Please update the lines from the one holding "Given: Select the" through the last line, inclusive, swapping "dropdown" for "menu" and changing nothing else. Leave the pictures out of your answer.

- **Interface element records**
* * * * * * * * *

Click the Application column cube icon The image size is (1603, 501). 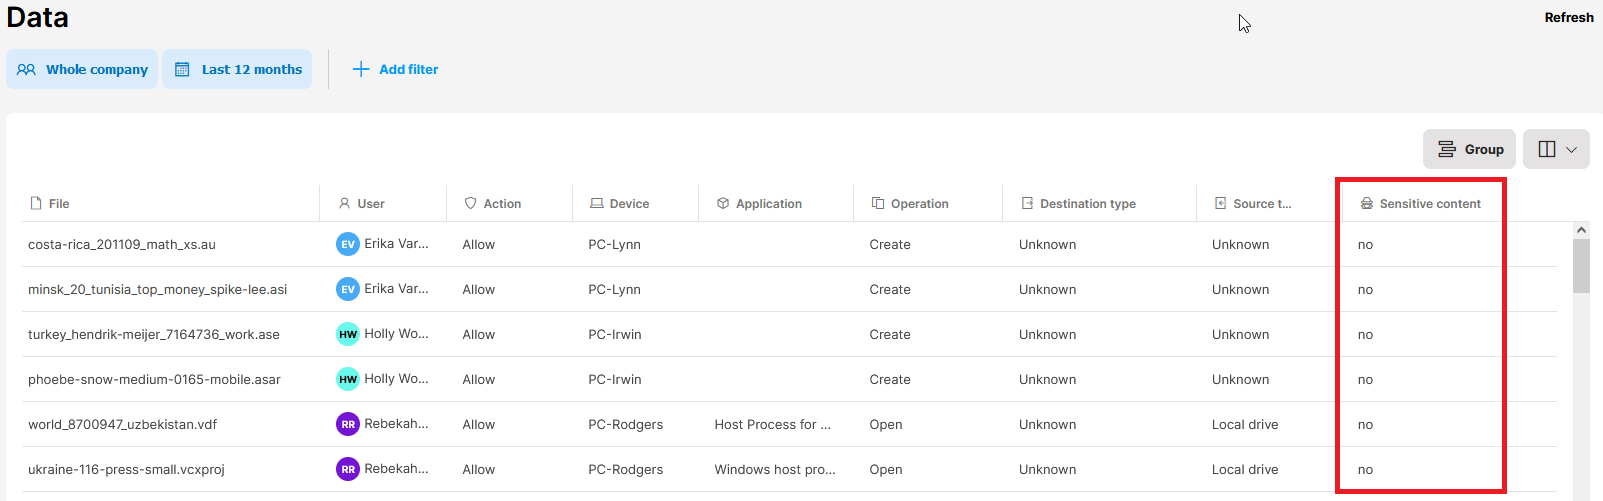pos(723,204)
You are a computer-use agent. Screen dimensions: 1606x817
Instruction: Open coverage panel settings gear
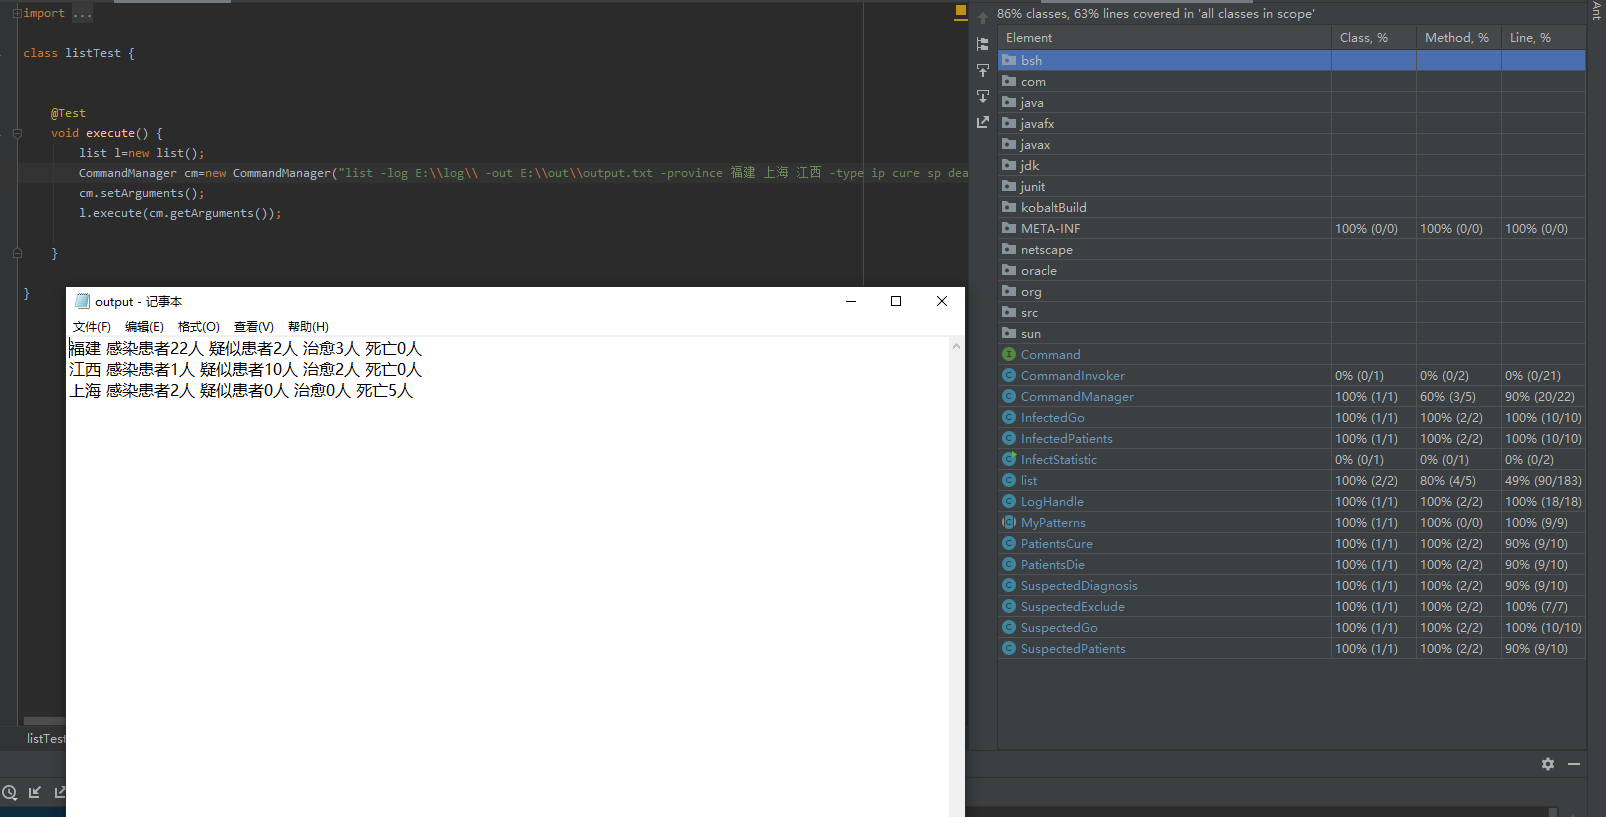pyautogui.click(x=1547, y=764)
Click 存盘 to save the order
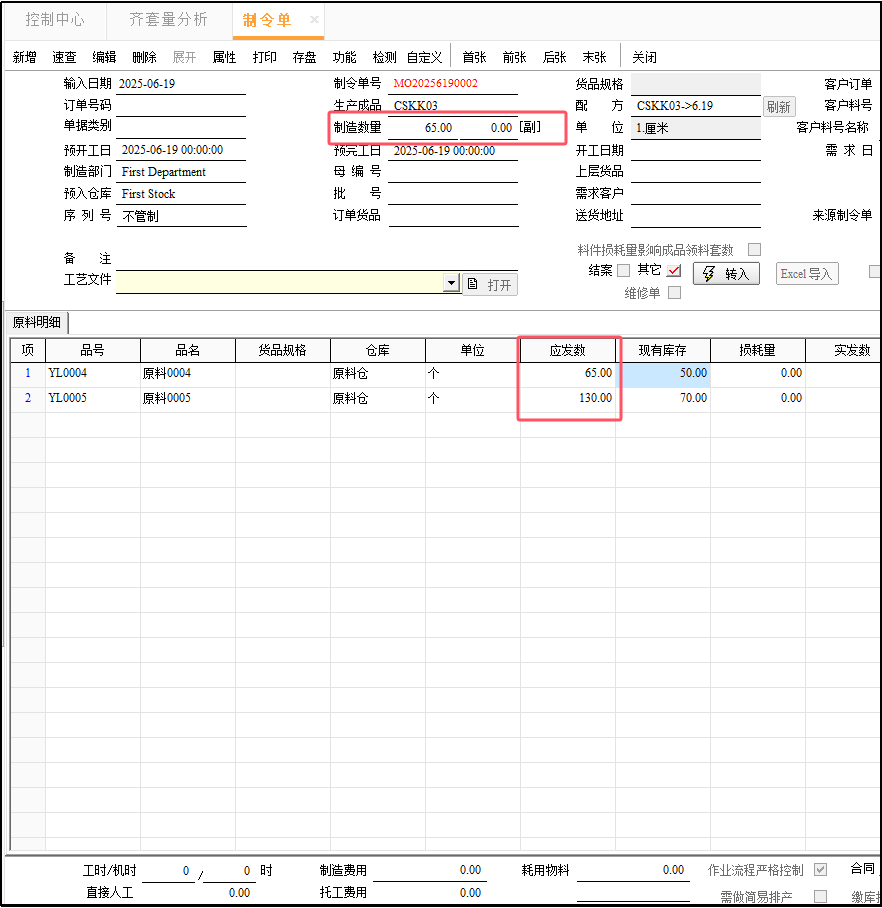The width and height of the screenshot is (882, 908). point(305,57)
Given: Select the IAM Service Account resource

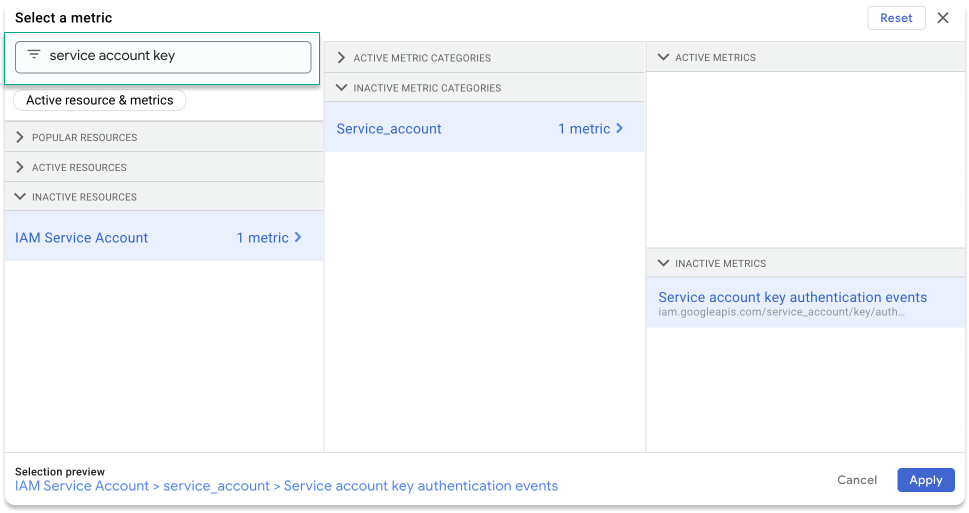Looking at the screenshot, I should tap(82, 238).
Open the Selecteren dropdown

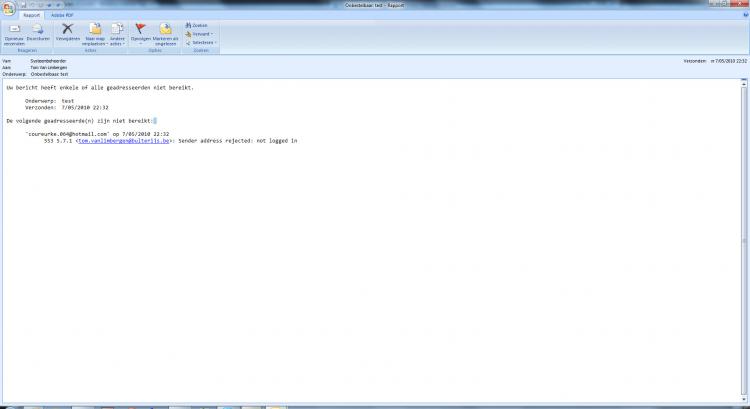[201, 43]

* * * * * * * * *

- **Solution to this problem**
Given: Select the IAM Service Account resource

Looking at the screenshot, I should tap(82, 238).
Open the Selecteren menu

[201, 43]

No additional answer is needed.